Средние двери, царские или святые (иногда райские), существуют со времени первоначального устройства алтарной преграды. Украшаться иконами они также стали «с древнейших времен»[58]. Обычно здесь помещается Благовещение и под ним четыре евангелиста. Менее часто здесь изображаются святые Василий Великий и Иоанн Златоуст с Евангелием в руках или с развернутым свитком с литургическим текстом[59]. Символически Царские врата представляют вход в Царствие Божие. Благовещение здесь — начало, главизна нашего спасения, открывающее человеку вход в это Царствие; оно — олицетворение той вести, которая возвещена евангелистами, и здесь благовестие их относится непосредственно к человеку, приходящему сюда для приобщения к этому Царствию. Здесь, на солее, на грани между алтарем и кораблем совершается причащение верующих. Поэтому над вратами помещается изображение Евхаристии. Это литургический перевод Тайной Вечери — причащение Апостолов Самим Христом. Обязательность причащения под двумя видами выражается двойным изображением: с одной стороны Спаситель преподает шести Апостолам хлеб, с другой — шести другим чашу. Тема причащения Апостолов подчеркивает и выделяет первосвященническое служение Христа, выраженное здесь в прямых Его действиях как Первосвященника.

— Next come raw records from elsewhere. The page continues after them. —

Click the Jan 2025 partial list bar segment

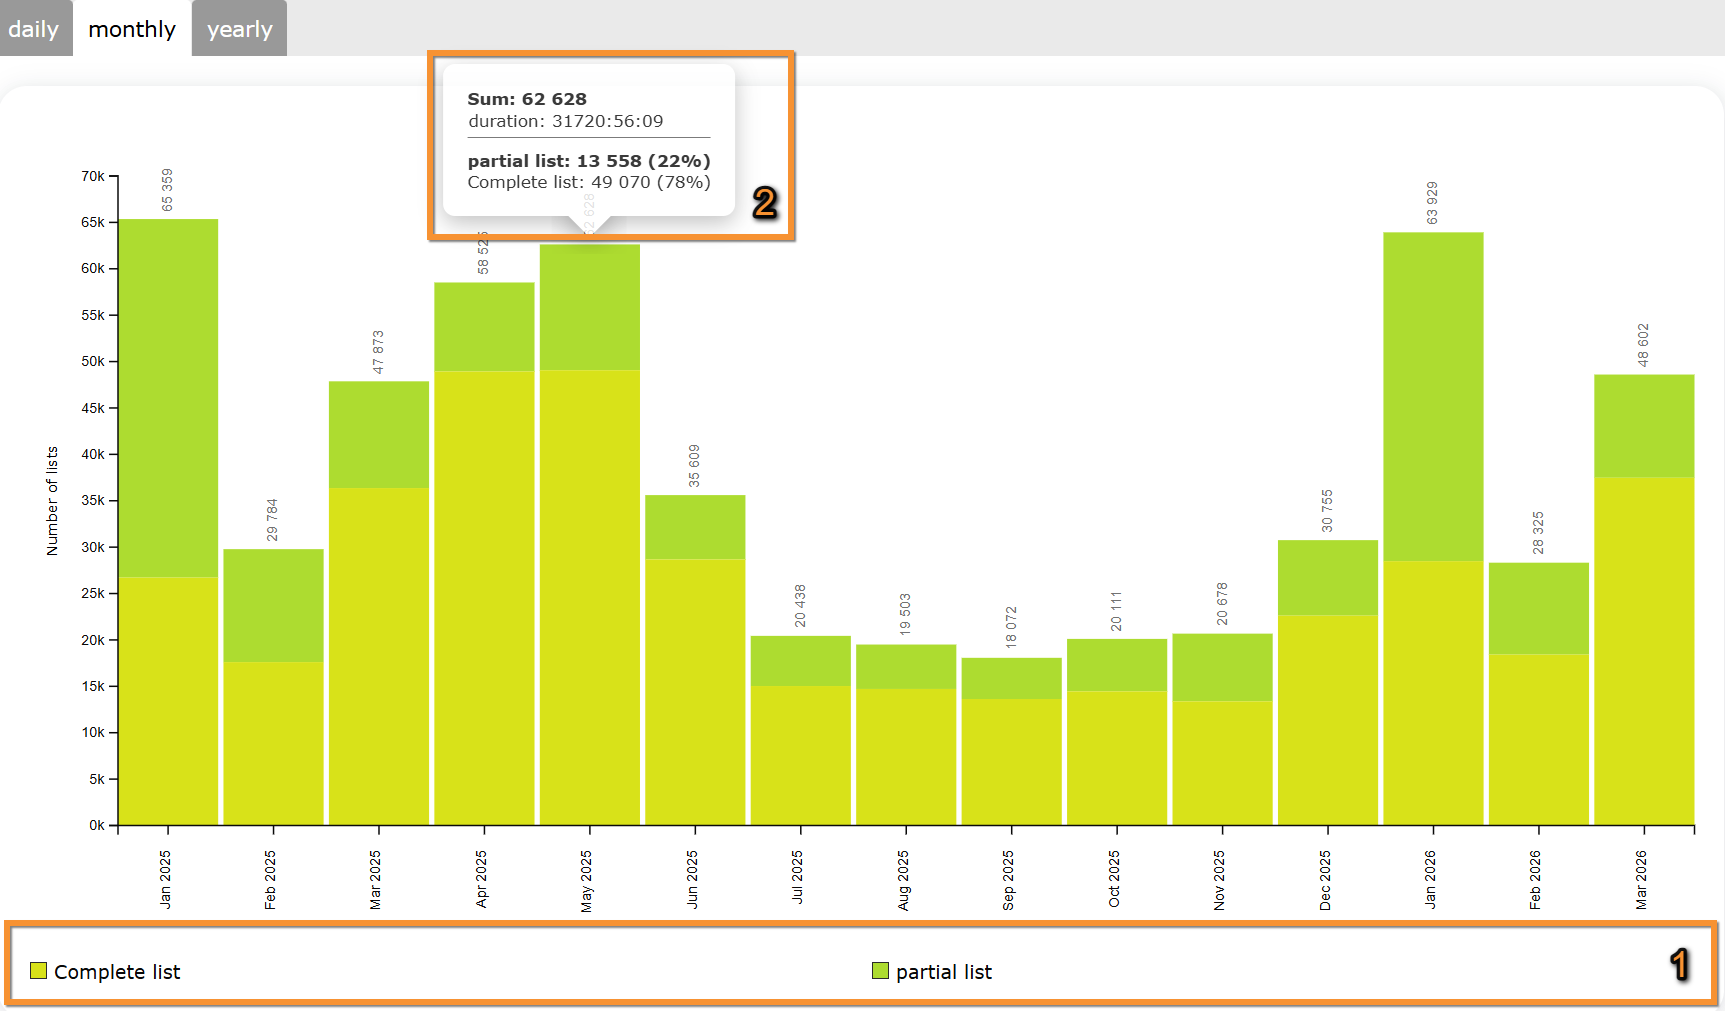tap(168, 397)
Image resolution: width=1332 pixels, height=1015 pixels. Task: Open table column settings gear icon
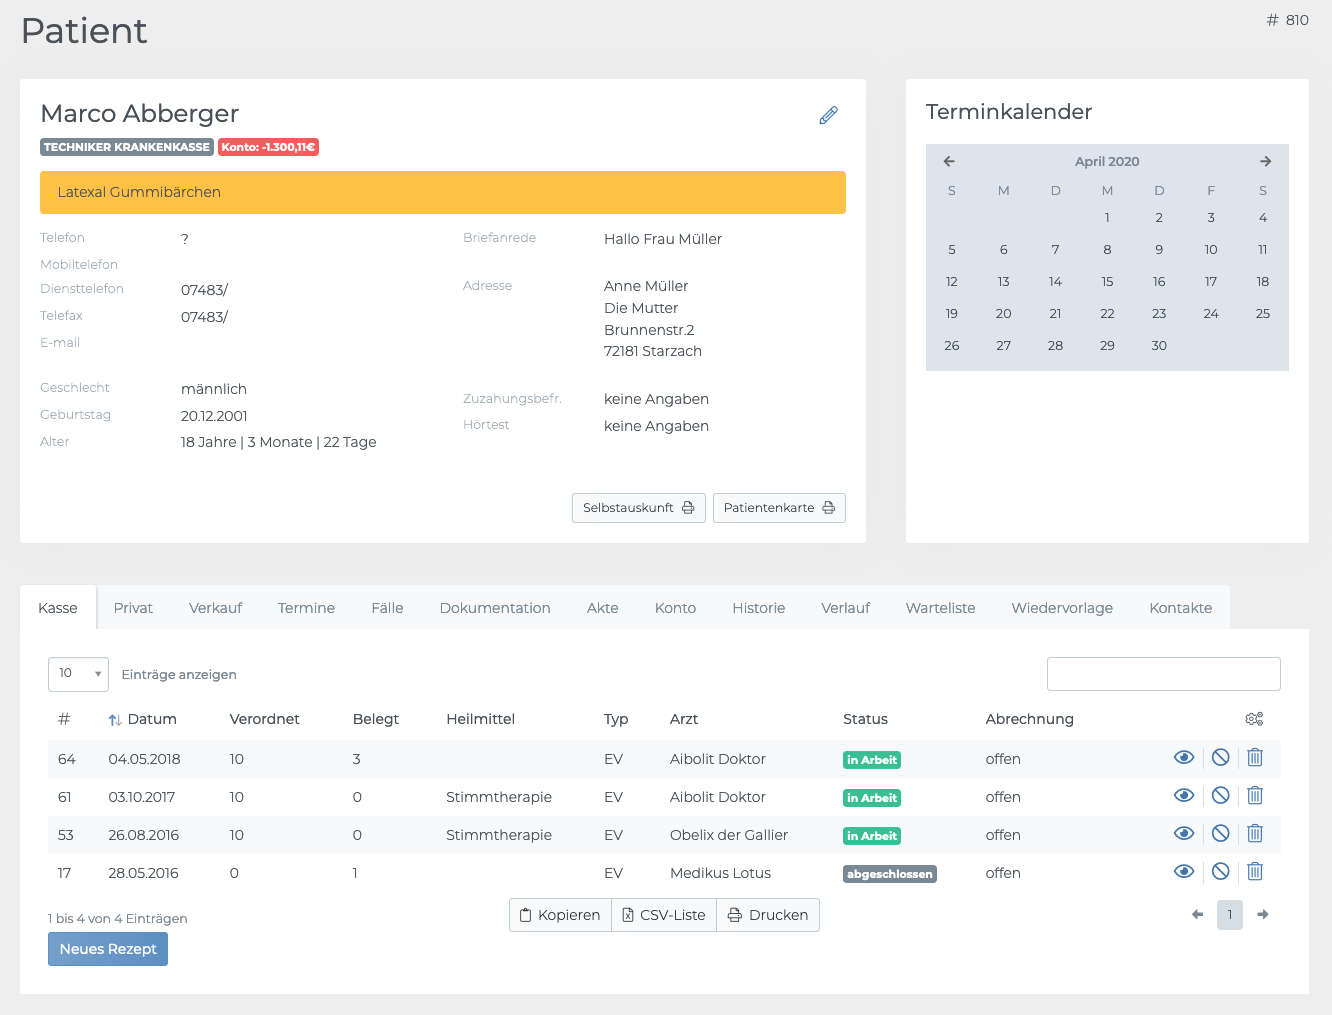[1254, 719]
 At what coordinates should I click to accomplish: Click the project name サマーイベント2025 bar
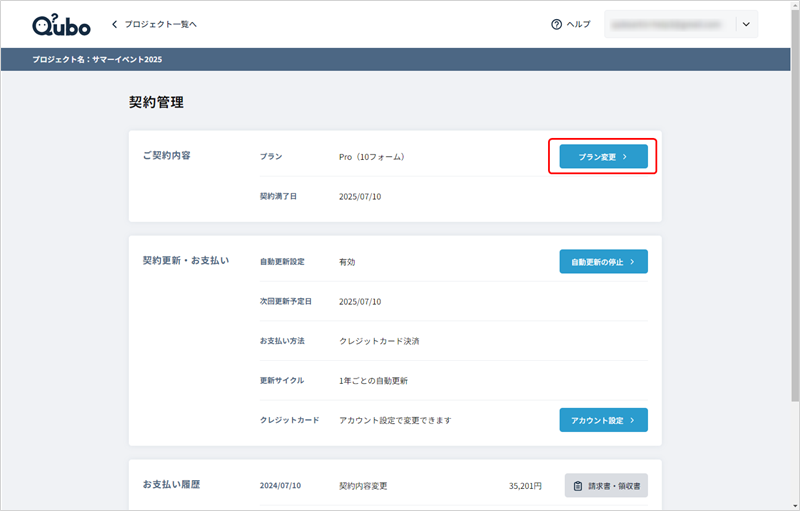coord(97,60)
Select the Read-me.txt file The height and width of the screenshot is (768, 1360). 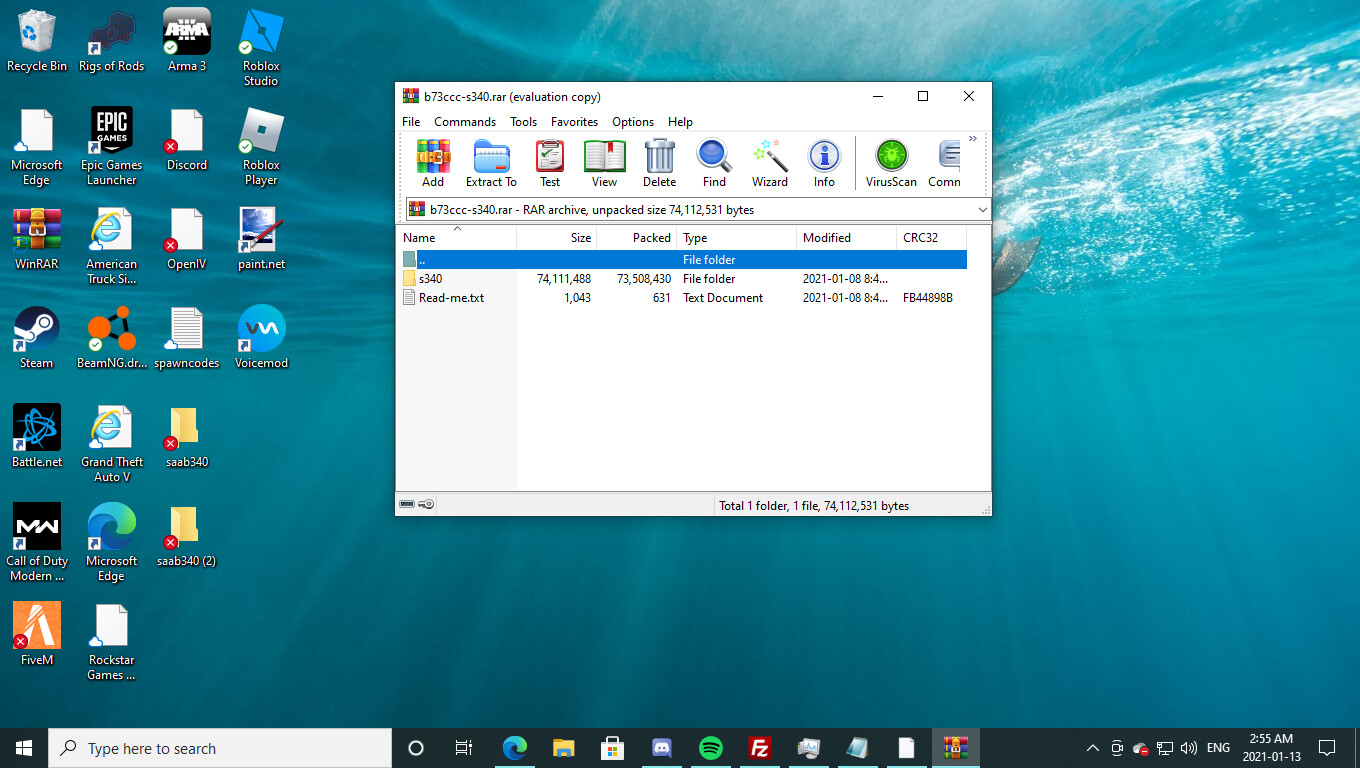(451, 298)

Это иконографическое строение иконостаса, этот порядок его ярусов есть образное соответствие литургической молитве непосредственно перед эпиклезой: Ты, и Единородный Твой Сын, и Дух Твой Святый: Ты от небытия в бытие нас привел еси, и отпадшия восставил еси паки, и не отступил еси вся творя, дондеже нас на небо возвел еси, и Царство Твое даровал еси будущее.

Непосредственно перед взором верующего, на одной плоскости, легко обозреваемой с любого расстояния, иконостас показывает пути домостроительства Божия: историю человека, созданного по образу Триединого Бога, и пути Бога в истории.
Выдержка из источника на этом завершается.